Bardzo dobrze rozpoczynamy 2 kwartę, ponieważ już po upływie 1,5 minuty zmniejszamy prowadzenie tyszan do 2 punktów 22:20. W dalszej części kwarta ta jest wyrównana, co pozwala na zachowanie bezpiecznego dystansu do drużyny GKS na koniec pierwszej połowy spotkania: 35:34.

W 3 kwarcie, w 8:43 minucie po raz pierwszy wychodzimy na prowadzenie. Udaje się nam to jeszcze dwukrotnie, ale ostatecznie kwarta ta należy do Tych, którzy kończą ją wynikiem 59:54.

W 4 kwarcie, w tym meczu nie ostatniej, prawie 5 minut trwa wyrównana walka. Gdy w 3’:40’’ osiągamy prowadzenie 8 punktowe: 69:77, wydaje się /ile razy już się wydawało?/, że w tym meczu możemy odnieść spory sukces. Niestety, ale następuje teraz okres słabszej gry naszej drużyny. Do końca tej kwarty nie trafiamy już rzutu z gry, co skrzętnie wykorzystują gospodarze i po ich serii 10:0 doprowadzają najpierw do remisu, a następnie wychodzą na prowadzenie 79:77. Faulowany M. Wielechowski dwoma celnymi rzutami wolnymi doprowadza, ubiegając fakty, do pierwszej dogrywki.

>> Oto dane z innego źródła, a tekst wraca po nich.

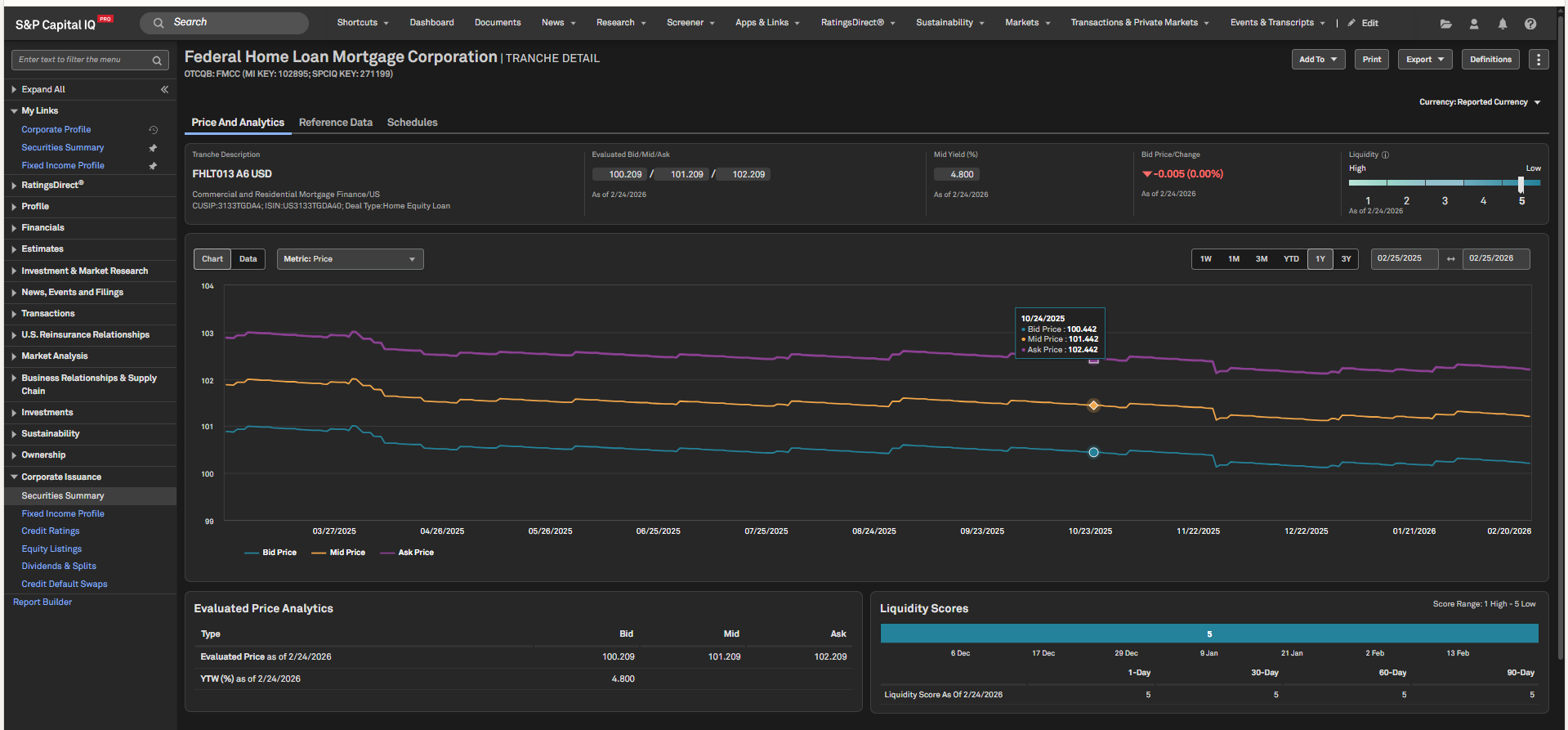This screenshot has width=1568, height=730.
Task: Select the 3M time range
Action: point(1262,259)
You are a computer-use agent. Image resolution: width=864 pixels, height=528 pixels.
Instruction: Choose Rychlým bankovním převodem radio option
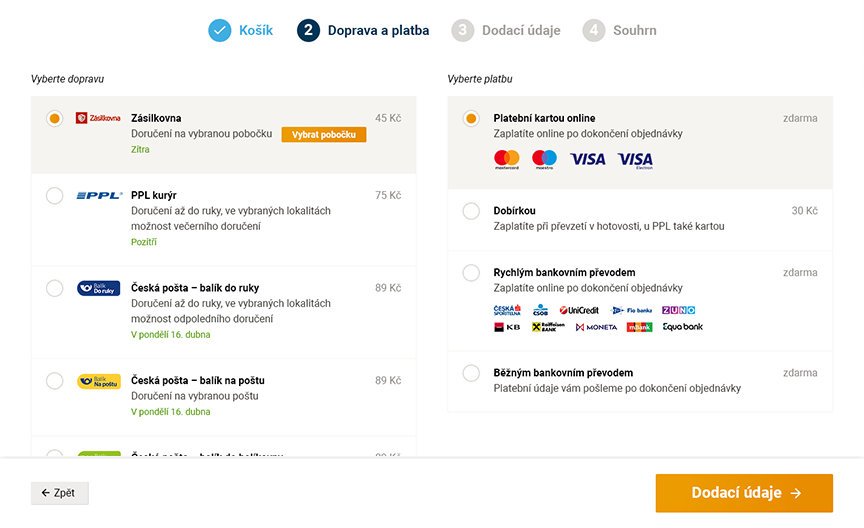click(x=471, y=272)
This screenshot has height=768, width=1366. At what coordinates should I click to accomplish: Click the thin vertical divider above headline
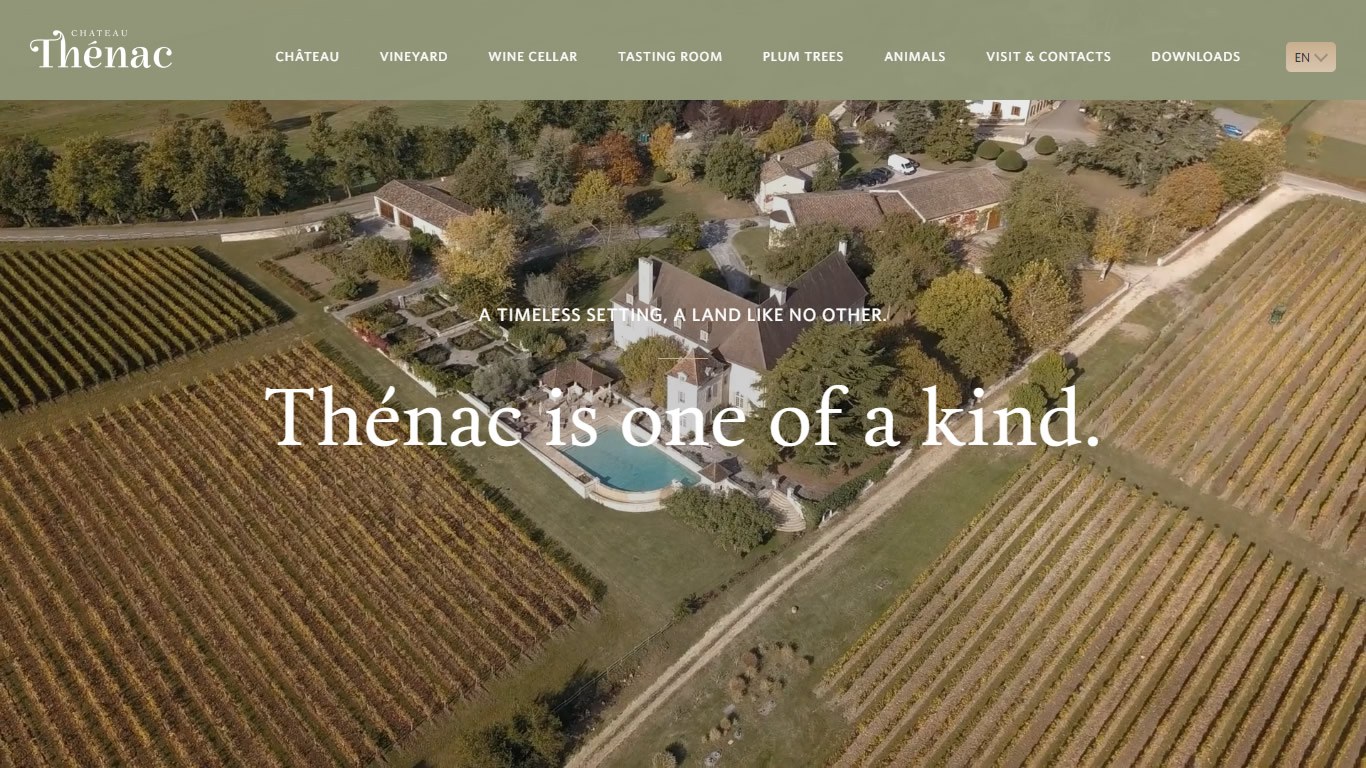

W tej, jeszcze 2 minuty przed jej zakończeniem jesteśmy w lepszej sytuacji od gospodarzy: 83:88, ale końcówka podobnie jak w 4 kwarcie należy do nich: 88:88 i druga dogrywka. Nasze szeregi są już mocno przetrzebione, bowiem za 5 fauli spadli M. Tomaszewski, W. Fraś, M. Dymała i J. Fiszer. Na dodatek złego już wcześniej bolesnej kontuzji nadgarstka, wyłączającej z gry, doznał Patryk Stankowski. Gramy w zasadzie bez nominalnego rozgrywającego, a rolę tą musi spełnić najmłodszy w szeregach Kuba Andrzejewski. Oczywiście, że drużyna tyska też ma swoje braki, ale ma na boisku, co jest bardzo istotne, pierwszego rozgrywającego. W tych okolicznościach nadzieje na zwycięstwo gasną z każdą chwilą, jak dogasający znicz, co sprawia, że mój nastrój wpada w podobny ton, czyli pogrzebowy.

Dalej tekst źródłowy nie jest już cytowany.